Penn freshman Jon Searles should be allowed to play baseball in the Pirates minor league system and then push Gavin Hoffman for the starting quarterback spot on the Quakers football team next fall.

Because of a seemingly arbitrary Ivy League rule, neither of those things are going to happen.

Ancient Eight athletes are not allowed to play professionally in one sport without forgoing athletic eligibility in any other sport they might care to play. This is not the case, by the way, for any of the other 310 NCAA Division I schools.

So, had Texas running back Ricky Williams been a Quaker instead of a Longhorn, his record-breaking, Heisman Trophy winning season would not have been nullified by the fact that he got paid to play a little summer baseball for the Reading (AA) Phillies.

OK, so that was an extreme example, but the rule should be changed, if only to avoid a needless "what if" scenario for Ivy League teams and their fans.

The Penn football team has had the "what ifs" twice in recent memory.

In 1996, the Quakers two-year starting quarterback signed a contract to play shortstop for the Atlanta Braves the summer before his senior year.

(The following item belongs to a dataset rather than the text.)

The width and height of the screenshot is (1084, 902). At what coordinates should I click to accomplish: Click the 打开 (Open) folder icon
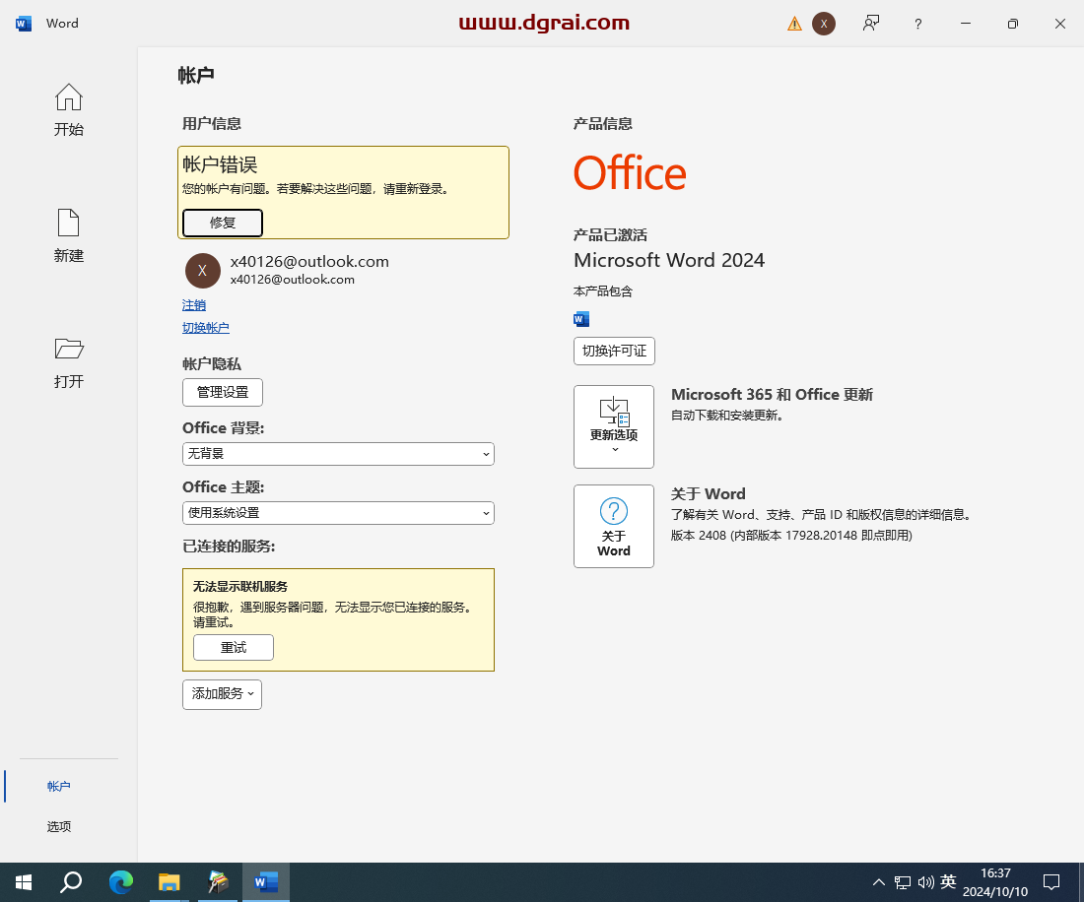click(68, 349)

Having already led the Quakers to an Ivy League championship and a tie for second, what if DeRosa had been allowed to stick around for another year to play football, even after a summer in Braves 'A' ball? Would the Quakers have bettered their third-place finish?

And then there's Searles, the Quakers highly-touted football and baseball recruit, who eventually wound up going to school here but plays for neither team because he decided to take the sweet deal the Pirates offered him when they drafted him out of high school. What if he turns out to be better than the record-holding Hoffman?

"The original Ivy League rule was that Ivy League athletes should simply be amateurs," said Jeff Orleans, Executive Director at the League office. "The original concept of an 'amateur' is that one should keep athletics in an academic context. It's the idea that you should commit your life to the college."

I'm all for committing one's life to one's school, but I know lots of people that don't commit their lives to the college experience during the summer. They get jobs. So why should an athlete have to pass up the chance at what is, essentially, a well-paid summer job if he has every intention of committing himself to the college and another sport when he comes back in the fall?

And it should be noted here that minor league baseball is really the only sport in which this situation would come up, because an athlete has to be enrolled full-time, both semesters, in the school for which they intend to play. Almost any other professional sport would make it impossible for an athlete to go to school full time, so the point would be moot.

Even Penn basketball coach Fran Dunphy, whose team's chances for another title or two would be greatly enhanced by Young's departure, thinks that the rule is silly.

"I have no idea, I can't imagine why this rule would be in effect," Dunphy said. "[Young] should be able to play baseball in the summer and go back to school and play basketball.

"It's unfortunate that our league doesn't allow this to happen. It's not the right way to do this, and I don't care [what school] it is. Princeton, Cornell, I just want what's right."

Unfortunately, "what's right" doesn't sound like it's going to come around very soon.

"This issue comes up episodically," Orleans said. "Then the Presidents may have some sort of discussion on it. But I haven't seen any formal discussions being planned to systematically consider whether or not to change the rule."